Bacteremia in a patient with a central venous catheter is CLABSI until proven otherwise — draw paired blood cultures, start empiric vancomycin (± anti-pseudomonal beta-lactam ± echinocandin per host), remove the line for S. aureus/Pseudomonas/Candida/tunnel infection/septic shock/persistent bacteremia, treat ≥14 days IV from first negative culture (longer if complicated), and consult Infectious Diseases for every S. aureus or Candida bloodstream infection.

Diagnostic core: ≥2 sets of cultures (peripheral + catheter); differential time-to-positivity ≥2 hours or paired quantitative ≥3:1 implicates the line; never consider S. aureus, S. lugdunensis, GNR, or Candida a contaminant.
Treatment core: Empiric vancomycin; cefazolin/nafcillin for MSSA (better than vancomycin); echinocandin for Candida; duration measured from first negative culture; repeat cultures q48h until clear for S. aureus, GNR, Candida.
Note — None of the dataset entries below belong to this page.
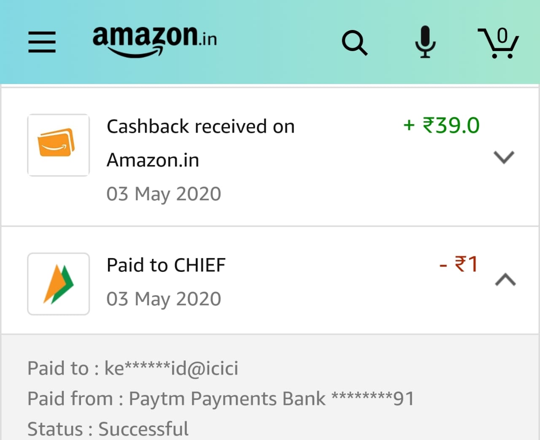Viewport: 540px width, 440px height.
Task: Click the BHIM UPI transaction icon
Action: pyautogui.click(x=58, y=284)
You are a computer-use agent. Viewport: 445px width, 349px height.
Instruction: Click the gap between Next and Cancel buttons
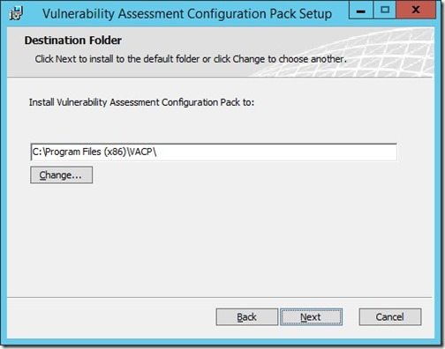(x=351, y=317)
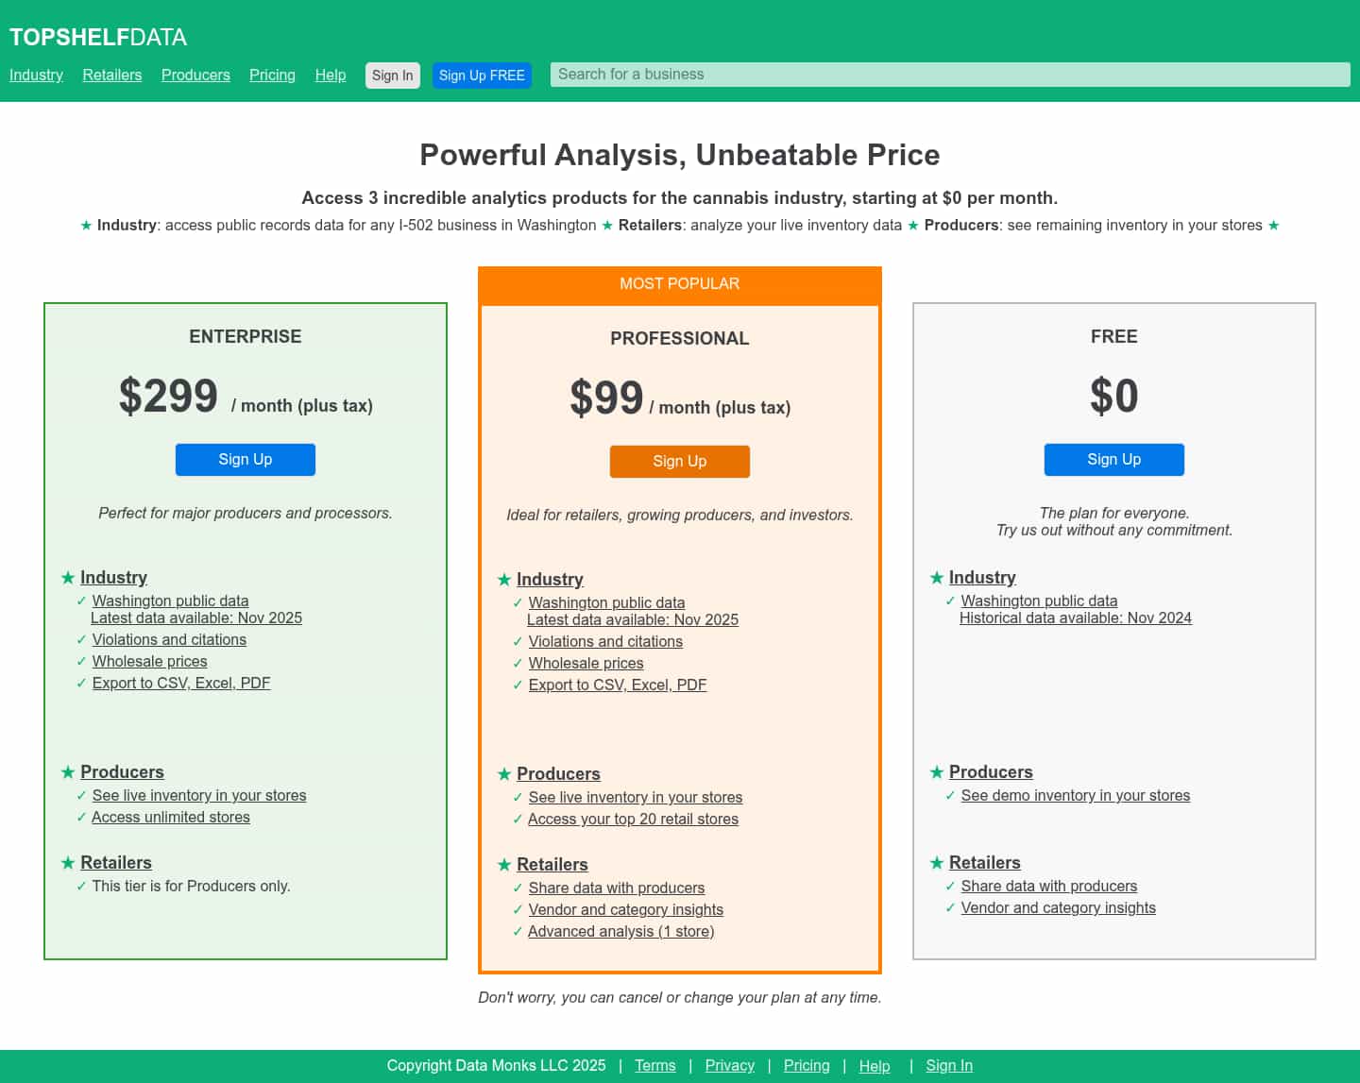The width and height of the screenshot is (1360, 1083).
Task: Click Historical data available: Nov 2024
Action: click(1075, 618)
Source control core: Remove the line for S. aureus, Pseudomonas, Candida, mycobacteria, S. lugdunensis, tunnel/pocket infection, septic shock, endocarditis, suppurative thrombophlebitis, or persistent bacteremia >72 h; never replace over a guidewire through an infected site.
Complications core: Always evaluate for endocarditis (TEE), vertebral osteomyelitis (MRI), septic thrombophlebitis (venous duplex), endophthalmitis (dilated exam for Candida), and metastatic abscess (CT) when bacteremia persists or organism is high-risk.
Prevention core: Subclavian > IJ > femoral; chlorhexidine antisepsis; maximal barrier precautions; daily necessity review with prompt removal; scrub the hub; CMS value-based reporting metric.
Step 3 management: ID consultation for every S. aureus bacteremia is a mortality-reducing quality measure and a recurring "next best step" answer.